The pandemic and the state of alert declared at the start of the crisis were years ago, more than 1,000 days in the past. Since then, the Spanish labor market has steadily recovered from the deep shock that shut down much business activity. The country has endured a real strain—from the war in Europe to the heavy blow of inflation—yet the economy has begun to regain its footing.

How has employment evolved since Covid began? This week, the Ministries of Labor and Social Security released updated data comparing March 2020 with March 2023. The labor reform has reshaped recruitment statistics, transforming programs that once provided broad coverage into resources that support workers. It also adjusted mechanics around collective agreements and self-employment, among other changes, including the new contribution framework.

Employment: 1.3 million more jobs

The early alert led to closures of pubs, restaurants, non-essential shops and many other public venues. Hundreds of thousands of workers were laid off or left without renewal under provisional arrangements. Between March and April, Social Security shed nearly 800,000 participants. Despite short-term layoffs, many firms chose traditional production paths and reduced wage costs in an effort to survive the downturn.

After the financial and real estate downturn, job losses occurred at a pace comparable to the worst moments of the 2008 crisis. From that point, the labor market began a gradual recovery, much like a patient regaining strength after illness. Today, the labor system has gained about 1.3 million employees since March 2020 and reached a historical high in terms of active contributors.

Unemployment: Almost 700,000 fewer people

Statistically, unemployment fell by 686,052 people, reaching a peak of 2.91 million unemployed in March 2023. This marked the lowest level since 2008, when housing and financial bubbles burst.
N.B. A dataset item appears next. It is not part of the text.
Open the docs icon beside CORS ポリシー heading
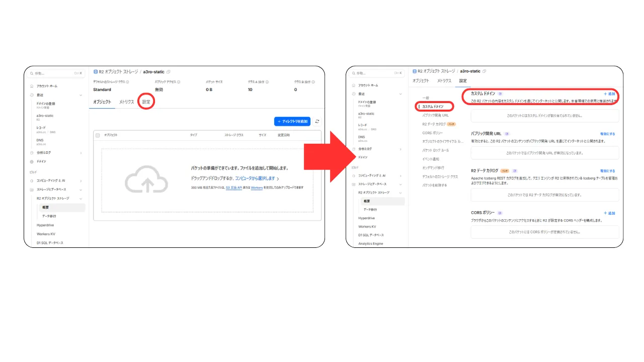 point(500,213)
Initially, registrations at Sepe offices surged during the pandemic, and the subsequent path to lowering unemployment proved long and uneven.
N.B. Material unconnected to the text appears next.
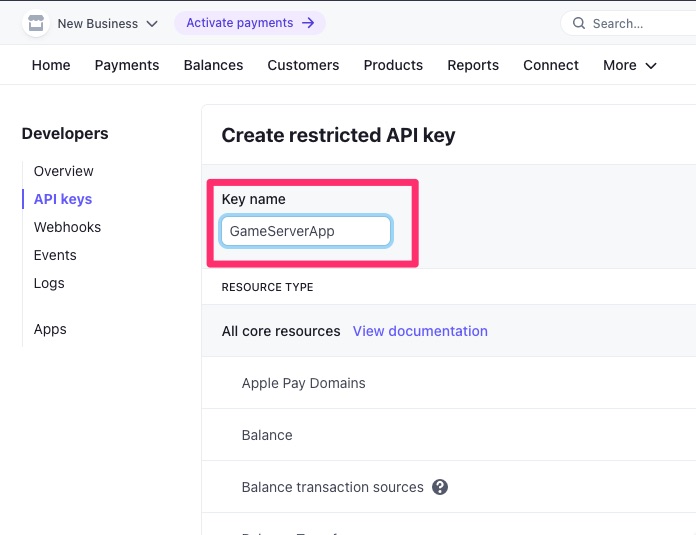Open the Home tab
This screenshot has width=696, height=535.
51,65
Spain has shown a capacity to create jobs quickly in good times, but reducing unemployment remains a challenge. The latest reforms will be tested when the next labor market downturn arrives. Even with today’s gains, there are still nearly one million more unemployed people than in 2007.
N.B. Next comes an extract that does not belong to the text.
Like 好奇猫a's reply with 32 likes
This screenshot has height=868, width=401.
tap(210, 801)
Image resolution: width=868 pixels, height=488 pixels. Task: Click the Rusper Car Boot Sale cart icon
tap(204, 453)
More stability through job reform

A few days before Christmas 2021 — the second major turn since the pandemic began — the government, employers and unions implemented a new labor reform. Its aim was to curb the long-standing prevalence of temporary contracts, which had been among the highest in Europe. In the epidemic’s early months, about nine in ten contracts were temporary. Three years later, the balance has shifted to roughly 50-50 between temporary and permanent arrangements.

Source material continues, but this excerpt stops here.